The words didn’t just hurt—they carved something out of me.
They echoed in my chest long after Julia stopped speaking, each syllable sinking deeper, splintering through bone and breath alike. My heart thudded so violently it felt misplaced, like it no longer belonged inside me. A tight, unforgiving knot twisted in my stomach, rising higher, pressing against my ribs until I thought I might be sick right there on the porch. My throat closed in on itself, thick and swollen, as though grief had taken physical shape and lodged itself inside me.
He will never touch you. He will never love you.
How could anyone promise something like that? The thought circled, frantic and disbelieving. Promises were supposed to mean devotion, not rejection. Not… exile.
I stared down at my feet, the wooden planks of the porch blurring beneath a thin veil of tears. If I didn’t look up—if I didn’t meet her eyes—maybe it wouldn’t be real. Maybe this moment would unravel, fold back into something harmless.
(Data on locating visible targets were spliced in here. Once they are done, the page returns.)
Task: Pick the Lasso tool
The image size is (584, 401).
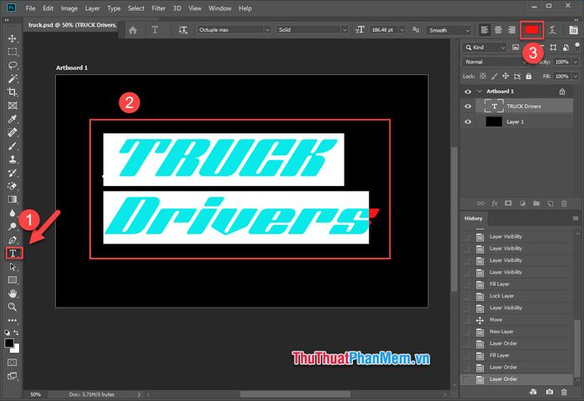Action: pyautogui.click(x=13, y=65)
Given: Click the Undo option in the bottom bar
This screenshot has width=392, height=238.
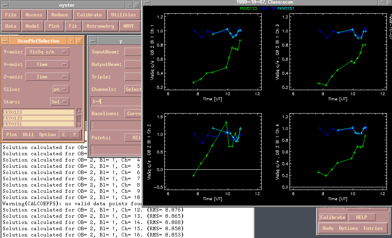Looking at the screenshot, I should (327, 228).
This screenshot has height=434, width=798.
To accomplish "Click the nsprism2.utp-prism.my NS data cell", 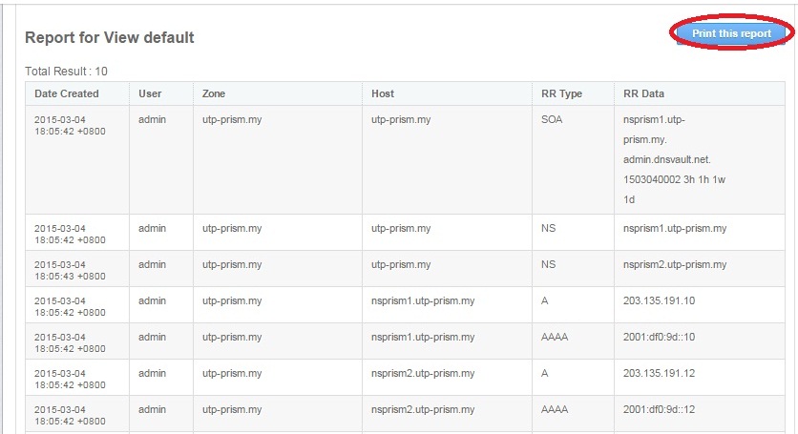I will [x=674, y=264].
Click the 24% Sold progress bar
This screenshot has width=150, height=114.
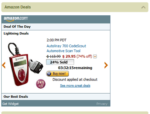(60, 62)
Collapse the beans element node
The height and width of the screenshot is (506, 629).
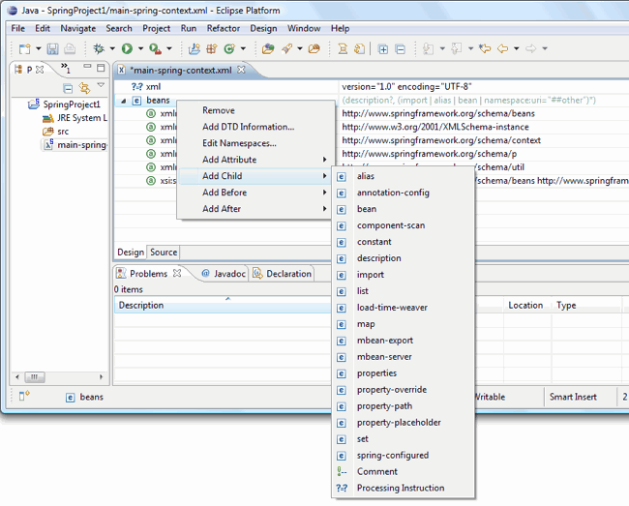123,101
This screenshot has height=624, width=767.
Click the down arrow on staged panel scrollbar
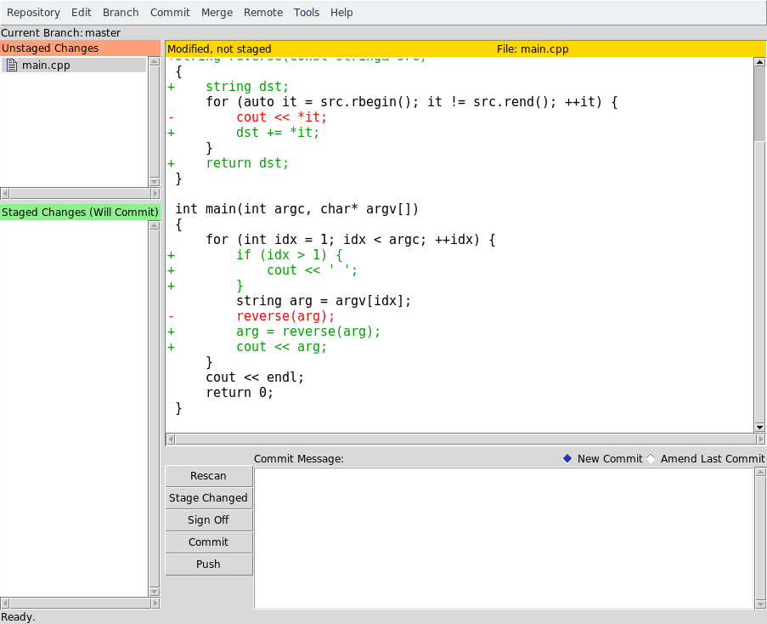(154, 590)
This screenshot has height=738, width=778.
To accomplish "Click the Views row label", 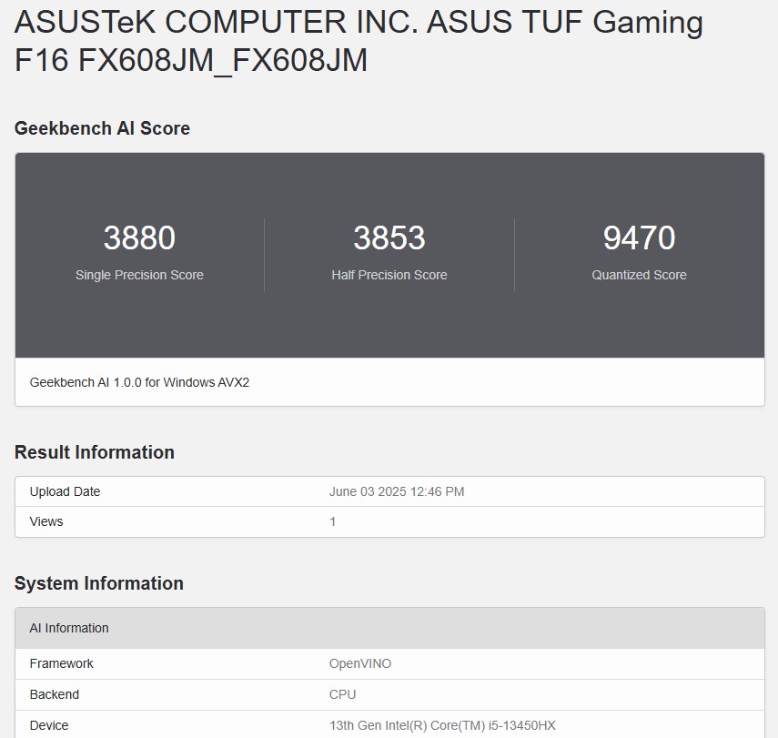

Julia kept talking, her voice moving, her lips forming words, but they dissolved before they reached me. I was drowning in the silence between her sentences, in the roar of my own thoughts.
Then her hands gripped my shoulders—sharp, jarring.
“Sherry, are you listening to me?”
I blinked, pulled back into the moment like surfacing too quickly for air. Her face was inches from mine, her expression edged with something cruelly triumphant.
“Dylan will always love me,” she said, each word deliberate, cutting. “He will always be mine. He’ll be your husband on paper… but he’ll always share my bed.”
Something inside me cracked—clean, final.
My eyes lifted to hers, wide, searching for even a flicker of doubt, of hesitation. There was none. Only certainty. Only victory.
I couldn’t breathe in that space anymore.
Without a word, I turned and walked away, each step unsteady but determined. I didn’t trust myself to run—not until I reached the door. The moment it shut behind me, the fragile control I had been clinging to shattered. My feet moved faster, then faster still, until I was stumbling up the stairs, my vision clouded with tears.
I collapsed onto my bed, burying my face into the pillows as if I could smother the reality of it all. A sob tore through me—raw, jagged, uncontrollable. Then another. And another. They came in waves, violent and relentless, leaving me gasping between them, clutching at the sheets as though they could anchor me.
Julia was right.
That truth was the cruelest part. Not her words—but the quiet, sinking certainty that she wasn’t lying.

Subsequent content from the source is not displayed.